A giudizio di Cesare Brandi, Gian Lorenzo Bernini (1598-1680) mostra fin dalle sue prime opere di porsi «di fronte alla natura con un assorbimento totale», tanto da acquisire precocemente un suo speciale «modo di captazione immediata dell’oggetto».

Una capacità, questa di cogliere «l’oggetto in tutta la sua varietà e minuzia fenomenica», che, tuttavia, non mette capo, nel realizzare l’opera di scultura, ad una «trascrizione morta» dell’oggetto rappresentato. E Brandi ribadisce che Bernini, «pur avendo la possibilità di captare immediatamente e di riprodurre l’oggetto, tende a colpire in esso l’attimo, a fissarlo nell’istante».

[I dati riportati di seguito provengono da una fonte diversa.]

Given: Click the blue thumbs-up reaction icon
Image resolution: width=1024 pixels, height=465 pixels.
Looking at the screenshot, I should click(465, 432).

Percezione visiva e percezione temporale farebbero in Bernini tutt’uno e, dell’oggetto osservato, restituirebbero alla sua riflessione creativa la presenza e, ad un medesimo tempo, la transitorietà. Dove il transitorio è sentito e formulato non come effimero, caduco, ma come mutevole.

Così la captazione immediata di cui parla Brandi, pone Bernini di fronte fino alle minuzie della realtà fenomenica, fino ai suoi aspetti infinitesimi, che sono registrati dall’occhio appunto nella misura infinitesima di tempo: l’attimo.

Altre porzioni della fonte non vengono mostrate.